Stated goal = Please quote each of the following items back word for word, all of them.

═══ Records for the exercise

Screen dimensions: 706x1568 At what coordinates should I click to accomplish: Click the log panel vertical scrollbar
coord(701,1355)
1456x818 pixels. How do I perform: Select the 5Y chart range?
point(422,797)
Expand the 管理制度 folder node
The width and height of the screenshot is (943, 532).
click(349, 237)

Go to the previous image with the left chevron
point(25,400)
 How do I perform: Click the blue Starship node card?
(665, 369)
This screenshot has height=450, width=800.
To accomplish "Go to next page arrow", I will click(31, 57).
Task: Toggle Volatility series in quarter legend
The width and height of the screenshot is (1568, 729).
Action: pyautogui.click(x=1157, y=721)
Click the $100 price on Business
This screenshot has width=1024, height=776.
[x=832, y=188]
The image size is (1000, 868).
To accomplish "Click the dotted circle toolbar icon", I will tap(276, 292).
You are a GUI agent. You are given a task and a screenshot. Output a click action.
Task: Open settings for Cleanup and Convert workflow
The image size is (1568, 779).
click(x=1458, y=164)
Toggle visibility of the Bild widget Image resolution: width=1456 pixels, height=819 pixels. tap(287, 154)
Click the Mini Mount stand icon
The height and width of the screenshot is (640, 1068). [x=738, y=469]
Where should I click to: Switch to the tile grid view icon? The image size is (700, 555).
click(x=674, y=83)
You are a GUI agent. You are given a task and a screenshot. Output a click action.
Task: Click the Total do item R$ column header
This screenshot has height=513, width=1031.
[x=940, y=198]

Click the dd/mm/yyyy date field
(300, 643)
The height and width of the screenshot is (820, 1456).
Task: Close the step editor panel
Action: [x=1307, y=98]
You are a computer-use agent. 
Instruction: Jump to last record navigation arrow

══════

Response =
Screen dimensions: 706x1568 At what coordinates should I click to accomplish: Click the log panel vertical scrollbar
coord(701,1355)
1456x818 pixels. How do I perform: Select the 5Y chart range?
point(422,797)
Expand the 管理制度 folder node
The width and height of the screenshot is (943, 532).
click(349, 237)

Go to the previous image with the left chevron
point(25,400)
 How do I perform: Click the blue Starship node card?
(665, 369)
This screenshot has height=450, width=800.
To accomplish "Go to next page arrow", I will click(31, 57).
Task: Toggle Volatility series in quarter legend
The width and height of the screenshot is (1568, 729).
Action: pyautogui.click(x=1157, y=721)
Click the $100 price on Business
This screenshot has width=1024, height=776.
[x=832, y=188]
The image size is (1000, 868).
To accomplish "Click the dotted circle toolbar icon", I will tap(276, 292).
You are a GUI agent. You are given a task and a screenshot. Output a click action.
Task: Open settings for Cleanup and Convert workflow
The image size is (1568, 779).
click(x=1458, y=164)
Toggle visibility of the Bild widget Image resolution: width=1456 pixels, height=819 pixels. tap(287, 154)
Click the Mini Mount stand icon
The height and width of the screenshot is (640, 1068). [x=738, y=469]
Where should I click to: Switch to the tile grid view icon? The image size is (700, 555).
click(x=674, y=83)
You are a GUI agent. You are given a task and a screenshot. Output a click action.
Task: Click the Total do item R$ column header
This screenshot has height=513, width=1031.
[x=940, y=198]

Click the dd/mm/yyyy date field
(300, 643)
The height and width of the screenshot is (820, 1456).
Task: Close the step editor panel
Action: [x=1307, y=98]
You are a computer-use agent. 
Instruction: Jump to last record navigation arrow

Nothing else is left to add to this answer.